Below is the design for the governance roles:
The EB share remains undiluted by regular backers, and with a new option for the strategic investors to have a separate fixed share, there is more opportunity for the core community to be first in line to secure a part of the planned emission. Graviton adheres to a fair initial token distribution through the Treasury Farming mechanics. The project has been launched with a deposit-only phase, meaning that there will be no difference in share distribution whether a user’s deposit occurs at the beginning of the period or at the end, since farming itself is going to start at a later date.
Liquidity provision is at the core of Graviton and reflects its primary goal of incentivizing users to provide liquidity to wrapped tokens.
In the token wrapping process, assets from origin chains locked in bridges are sent to yield farming in various protocols and АММs, such as Curve, SushiSwap, PancakeSwap and others. Liquidity providers will receive LP tokens that will be automatically included in their portfolios and could be sent to Graviton farming. Liquidity providers’ income in GTON will depend on the amount of earned LP tokens, as well as the asset, the pool, the exchange and the blockchain in which the exchange operates. Proceeds from this type of yield farming constitute a major source of rewards.

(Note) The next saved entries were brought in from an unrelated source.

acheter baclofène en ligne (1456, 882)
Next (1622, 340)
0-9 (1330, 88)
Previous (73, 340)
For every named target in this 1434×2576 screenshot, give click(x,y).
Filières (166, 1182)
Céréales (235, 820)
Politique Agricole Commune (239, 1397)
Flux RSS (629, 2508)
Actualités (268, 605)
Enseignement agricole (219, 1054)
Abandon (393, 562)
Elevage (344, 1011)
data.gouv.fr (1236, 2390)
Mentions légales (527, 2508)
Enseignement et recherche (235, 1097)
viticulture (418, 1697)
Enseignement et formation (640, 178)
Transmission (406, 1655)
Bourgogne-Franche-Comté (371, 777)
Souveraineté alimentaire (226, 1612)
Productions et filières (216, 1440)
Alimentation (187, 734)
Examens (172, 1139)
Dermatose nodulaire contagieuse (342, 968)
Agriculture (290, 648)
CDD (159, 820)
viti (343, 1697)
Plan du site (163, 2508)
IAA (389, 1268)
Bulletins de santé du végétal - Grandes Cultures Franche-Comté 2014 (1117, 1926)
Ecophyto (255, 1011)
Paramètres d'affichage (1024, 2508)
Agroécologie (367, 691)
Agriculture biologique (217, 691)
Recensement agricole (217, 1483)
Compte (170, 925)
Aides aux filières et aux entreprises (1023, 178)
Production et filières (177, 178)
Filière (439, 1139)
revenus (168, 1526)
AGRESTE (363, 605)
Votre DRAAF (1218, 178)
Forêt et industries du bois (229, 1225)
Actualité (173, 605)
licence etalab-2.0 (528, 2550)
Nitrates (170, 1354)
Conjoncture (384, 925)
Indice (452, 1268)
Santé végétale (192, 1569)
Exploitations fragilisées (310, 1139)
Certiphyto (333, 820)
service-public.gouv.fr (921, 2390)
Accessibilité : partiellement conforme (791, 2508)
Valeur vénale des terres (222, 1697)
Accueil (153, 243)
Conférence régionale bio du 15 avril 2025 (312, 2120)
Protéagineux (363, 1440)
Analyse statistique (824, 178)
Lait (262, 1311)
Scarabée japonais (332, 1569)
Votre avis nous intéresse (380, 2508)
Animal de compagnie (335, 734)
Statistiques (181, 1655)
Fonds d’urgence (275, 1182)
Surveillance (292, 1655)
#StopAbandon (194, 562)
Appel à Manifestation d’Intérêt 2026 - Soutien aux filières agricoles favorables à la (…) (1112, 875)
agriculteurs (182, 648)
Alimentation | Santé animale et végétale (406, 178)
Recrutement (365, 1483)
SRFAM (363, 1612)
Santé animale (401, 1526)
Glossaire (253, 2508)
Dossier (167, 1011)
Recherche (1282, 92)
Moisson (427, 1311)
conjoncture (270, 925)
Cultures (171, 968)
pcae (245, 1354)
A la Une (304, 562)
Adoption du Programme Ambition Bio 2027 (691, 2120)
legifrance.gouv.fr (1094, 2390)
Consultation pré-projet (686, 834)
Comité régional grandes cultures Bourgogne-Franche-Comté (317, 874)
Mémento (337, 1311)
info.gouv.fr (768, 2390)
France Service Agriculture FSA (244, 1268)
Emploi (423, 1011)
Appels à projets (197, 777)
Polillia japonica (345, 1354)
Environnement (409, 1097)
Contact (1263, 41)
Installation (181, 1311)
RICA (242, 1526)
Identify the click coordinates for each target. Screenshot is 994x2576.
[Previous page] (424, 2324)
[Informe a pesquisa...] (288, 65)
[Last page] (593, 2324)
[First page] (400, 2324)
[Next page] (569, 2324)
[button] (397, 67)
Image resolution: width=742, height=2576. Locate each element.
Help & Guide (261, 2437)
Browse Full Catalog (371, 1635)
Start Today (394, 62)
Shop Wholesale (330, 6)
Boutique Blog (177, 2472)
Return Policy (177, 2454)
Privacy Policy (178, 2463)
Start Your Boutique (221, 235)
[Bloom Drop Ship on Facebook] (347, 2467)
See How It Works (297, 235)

Providing strategic DeFi partners, funds and ecosystems with a share which does not dilute others will allow for preserving the community’s impact and at the same time making consistent investment offers. All negotiations with such large-scale actors will be conducted transparently by the core contributors and multisig providers.
Although no deals have been made yet and none are planned until the end of EB, we have made plans to negotiate deals with representatives of large blockchains & ecosystems such as Fantom, Waves, Binance Chain, Huobi Chain etc, and their respective funds. Other potential collaborators are top-tier VC funds that could provide liquidity across the entire range of Graviton integrations, including LP for the assets of those projects from their portfolios that aim to branch out into cross-chain DeFi and can facilitate this process via Graviton incentive programs.
The operational and development issues, especially at the early stage, have to be addressed decisively and quickly. To tackle these issues, allocation for operational and development needs is proposed. This category of farming shares will be managed by the core development team.
Below are the most likely potential expenditures that go under the Operations allocation share:
1. Liquidity on AMMs.
LPs will be encouraged to provide inter-chain liquidity for GTON, however for initial liquidity boost of GTON on AMMs, Treasury funds will be allocated, as described below.
2. Buybacks & Burn events
The proceeds from different kinds of farming could be used to buy back GTON in the market to redistribute among existing GTON holders.
3. GitCoin Grants for Devs
GitCoin is a platform that allows for finding and employing open-source teams to facilitate the development of blockchain projects. At later stages of expansion, Graviton can solicit services of GitCoin developers to accelerate product development.
4. Marketing Events: hackathons, meetUps, ambassadors’ reimbursement.
A key function of Treasury farming is to build an integral foundation for a sustainable financial architecture of Graviton in the future. Subsequently, an economic incentive system will form, incorporating new mechanics of farming, governance, and fee-based reward distribution.
The success and attractiveness of GTON is reliant on its initial liquidity, which will be formed from EB treasury funds. Stablecoins that are currently being locked in the treasury can be considered as collateral (backing) for GTON, which can be periodically released to redeem the token and add liquidity into AMM services (e.g. Uniswap).